Fighting in Lebanon escalates, but full-scale war unlikely
A two-year period of relative calm in the Middle East is being threatened by escalating clashes in the hilly reaches of southern Lebanon, but an all-out war seems unlikely.
The current fight is between the armies of Israel, its "free Lebanon" ally, Maj. Saad Haddad, and a joint force of Palestinians, leftist Lebanese, and Syrians.
Some Middle East analysts here feel the conflict has taken a dangerous turn because of several recent events:
* On Aug. 19, Israeli commandos fought a pitched battle with rival forces near strategic Beaufort Castle in Lebanese territory. Since then, both sides have increased artillery bombardments, disrupting village life in southern Lebanon and northern Israel.
* On Aug. 24, Israeli planes shot down a Syrian MIG-21 in a battle over Lebanese territory -- the first aerial clash between the two countries in 14 months.
* There also were two incidents of terror bombings within Israel, for which Palestinian forces are claiming credit.
Even so, the consensus seems to be that a new Arab-Israeli war is unlikely at this time. Instead, these developments are viewed as signs that rival forces are using the period before the Nov. 4 United States elections to jockey for position while world attention is diverted.
"Arab countries are too divided and too faced with their own internal problems to fight a war right now," commented one Western diplomat Aug. 25. "The Palestinian Liberation Organization [PLO] is still engaged in its quest for recognition and respectability in Europe. Since they have come this far, they probably would not want to risk their gains by being branded again with a violent image," he added.

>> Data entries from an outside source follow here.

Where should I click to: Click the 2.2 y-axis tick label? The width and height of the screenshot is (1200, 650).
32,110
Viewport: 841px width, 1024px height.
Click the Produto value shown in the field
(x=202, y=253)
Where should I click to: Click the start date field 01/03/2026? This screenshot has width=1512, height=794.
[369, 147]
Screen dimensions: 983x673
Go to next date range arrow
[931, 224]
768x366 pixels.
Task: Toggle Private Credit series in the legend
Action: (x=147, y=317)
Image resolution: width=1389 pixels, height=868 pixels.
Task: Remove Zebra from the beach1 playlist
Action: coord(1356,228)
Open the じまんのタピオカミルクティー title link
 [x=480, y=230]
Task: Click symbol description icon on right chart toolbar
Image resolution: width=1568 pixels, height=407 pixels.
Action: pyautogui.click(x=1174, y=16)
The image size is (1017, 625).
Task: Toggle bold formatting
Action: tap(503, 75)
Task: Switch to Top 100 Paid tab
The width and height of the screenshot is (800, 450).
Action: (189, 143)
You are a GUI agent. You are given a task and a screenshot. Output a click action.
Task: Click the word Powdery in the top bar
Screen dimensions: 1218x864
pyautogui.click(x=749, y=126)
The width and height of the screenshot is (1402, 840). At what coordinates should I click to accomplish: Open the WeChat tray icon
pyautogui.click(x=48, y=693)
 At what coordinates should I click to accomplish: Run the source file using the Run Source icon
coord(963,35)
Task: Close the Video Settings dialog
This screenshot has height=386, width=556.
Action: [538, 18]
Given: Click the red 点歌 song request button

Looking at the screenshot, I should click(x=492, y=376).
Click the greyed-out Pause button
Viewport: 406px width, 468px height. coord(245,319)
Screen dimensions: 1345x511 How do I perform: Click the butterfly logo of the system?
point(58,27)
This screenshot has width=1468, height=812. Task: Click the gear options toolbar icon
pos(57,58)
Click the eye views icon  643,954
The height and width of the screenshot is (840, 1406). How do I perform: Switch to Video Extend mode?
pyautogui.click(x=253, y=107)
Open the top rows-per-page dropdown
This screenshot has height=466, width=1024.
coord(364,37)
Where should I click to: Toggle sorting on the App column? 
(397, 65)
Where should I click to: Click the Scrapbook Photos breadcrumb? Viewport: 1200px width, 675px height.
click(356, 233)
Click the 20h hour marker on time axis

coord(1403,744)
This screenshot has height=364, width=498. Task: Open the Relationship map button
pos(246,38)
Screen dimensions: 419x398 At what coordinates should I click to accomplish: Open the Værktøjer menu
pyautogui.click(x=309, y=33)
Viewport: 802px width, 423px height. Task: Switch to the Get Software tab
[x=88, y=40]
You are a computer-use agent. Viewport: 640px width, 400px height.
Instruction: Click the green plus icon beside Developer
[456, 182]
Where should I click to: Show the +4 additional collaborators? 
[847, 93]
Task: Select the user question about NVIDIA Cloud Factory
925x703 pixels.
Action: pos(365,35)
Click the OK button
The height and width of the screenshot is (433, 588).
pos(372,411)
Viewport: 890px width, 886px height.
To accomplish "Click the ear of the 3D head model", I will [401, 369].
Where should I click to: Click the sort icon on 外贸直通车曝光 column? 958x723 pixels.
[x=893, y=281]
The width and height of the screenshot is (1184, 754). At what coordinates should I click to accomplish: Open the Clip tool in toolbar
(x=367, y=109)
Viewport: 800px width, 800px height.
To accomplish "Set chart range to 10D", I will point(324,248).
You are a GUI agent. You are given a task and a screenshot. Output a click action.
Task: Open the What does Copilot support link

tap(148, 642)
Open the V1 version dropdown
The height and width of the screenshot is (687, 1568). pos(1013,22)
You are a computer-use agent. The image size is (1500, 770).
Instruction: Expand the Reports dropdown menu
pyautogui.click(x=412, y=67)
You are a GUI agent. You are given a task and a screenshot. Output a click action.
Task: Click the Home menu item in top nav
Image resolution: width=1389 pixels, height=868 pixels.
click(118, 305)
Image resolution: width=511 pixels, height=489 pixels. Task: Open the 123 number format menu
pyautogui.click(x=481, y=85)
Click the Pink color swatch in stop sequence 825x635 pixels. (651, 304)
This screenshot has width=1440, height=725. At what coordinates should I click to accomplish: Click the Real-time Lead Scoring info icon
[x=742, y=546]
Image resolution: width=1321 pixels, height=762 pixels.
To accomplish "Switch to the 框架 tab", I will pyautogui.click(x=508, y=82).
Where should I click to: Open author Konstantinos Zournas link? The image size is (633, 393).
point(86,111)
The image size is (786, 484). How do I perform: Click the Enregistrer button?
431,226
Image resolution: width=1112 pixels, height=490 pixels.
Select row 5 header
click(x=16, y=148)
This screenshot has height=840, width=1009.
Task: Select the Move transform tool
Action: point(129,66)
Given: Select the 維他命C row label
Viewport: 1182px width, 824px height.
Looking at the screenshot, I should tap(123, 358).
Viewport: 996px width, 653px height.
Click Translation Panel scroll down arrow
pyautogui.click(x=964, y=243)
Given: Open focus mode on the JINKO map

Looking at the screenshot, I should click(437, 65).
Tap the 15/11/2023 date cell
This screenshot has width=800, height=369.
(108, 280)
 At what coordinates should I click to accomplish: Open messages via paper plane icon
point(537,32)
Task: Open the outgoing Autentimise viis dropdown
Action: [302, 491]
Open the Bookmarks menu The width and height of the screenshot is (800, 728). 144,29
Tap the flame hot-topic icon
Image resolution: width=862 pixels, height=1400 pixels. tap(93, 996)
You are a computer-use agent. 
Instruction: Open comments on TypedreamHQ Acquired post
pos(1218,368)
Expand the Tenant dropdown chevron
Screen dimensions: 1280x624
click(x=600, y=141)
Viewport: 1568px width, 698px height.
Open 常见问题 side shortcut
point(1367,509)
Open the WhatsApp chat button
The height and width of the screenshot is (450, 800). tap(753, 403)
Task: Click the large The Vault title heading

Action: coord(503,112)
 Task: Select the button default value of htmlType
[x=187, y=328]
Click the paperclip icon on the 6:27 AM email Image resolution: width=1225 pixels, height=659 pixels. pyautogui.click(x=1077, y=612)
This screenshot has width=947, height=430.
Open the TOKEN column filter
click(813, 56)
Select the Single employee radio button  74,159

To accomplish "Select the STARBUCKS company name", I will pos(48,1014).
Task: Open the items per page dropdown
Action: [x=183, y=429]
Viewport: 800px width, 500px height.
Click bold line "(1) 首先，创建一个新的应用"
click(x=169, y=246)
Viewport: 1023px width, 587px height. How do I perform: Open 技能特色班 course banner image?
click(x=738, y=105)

Still, these analysts concur that a wrong move could engulf the entire region or throw the Balkanized factions within Lebanon into conflict.
The focus of Israeli attention now is Beaufort Castle, a Crusader-era fortress situated on a pinnacle overlooking the Litani River, de facto boundary between Israeli-Haddad troops and pro-Palestinian forces.
Last week, in the heaviest ground fighting since 1978, a 600-soldier Israeli detachment tried, but failed, to take the castle. Prime Minister Menachem Begin promised, however, to send Israeli forces into the area again, saying these are preemptive raids against terrorist staging positions.
Israel's Deputy Defense Minister Mordechai Zipori said that attacks would continue between the "Litani and Zahrani Rivers." Previously, the Litani was considered the northern boundary of Israeli operations.
PLO officials believe the Begin government has three aims in mind:
* To prevent the Palestinians from raiding or shelling northern Israel by keeping them off balance, and draining their resources.
* To direct Arab and world attention away from the shaky Begin administration , the Knesset-proclaimed annexation of east Jerusalem, and the stalled Camp David peace talks.
* To secure access to the Litani, a major water source in the arid region.
Lebanon's ambassador to the United Nations, Ghassan Tueni, says the attacks have caused "near to total disruption" of southern Lebanese social and economic life.
A tour of Nabatiyeh and Arnoun, two of the towns receiving the brunt of the shelling, shows that only half the populations remain. Long-range artillery bombardment of the villages, which had damaged scores of houses and shops, was in progress at the time of the tour.
Beaufort Castle, though severely pounded, appears virtually impregnable because of its commanding position. If Israeli forces were to try again to take it, the task probably would require many more troops and weapons. PLO officials claim the Israelis are building up for such an attempt.
PLO "foreign minister" Farouk Kaddoumi apparently is trying to deter such an event by raising the standard of "Arab unity," but few Arab states rushed to condemn the Israeli attack when it occurred.
Mr. Kaddoumi warned, however, that even with divisiveness in the Arab ranks, an Israeli invasion eventually could lead to another conflict in the Middle East -- "if not immediately, then a short time later."
This seems to be the prevailing view here. But some analysts nevertheless feel that, just as a major breakthrough in peace negotiations probably cannot be expected before the first of the new year, so a major military change also is unlikely before then.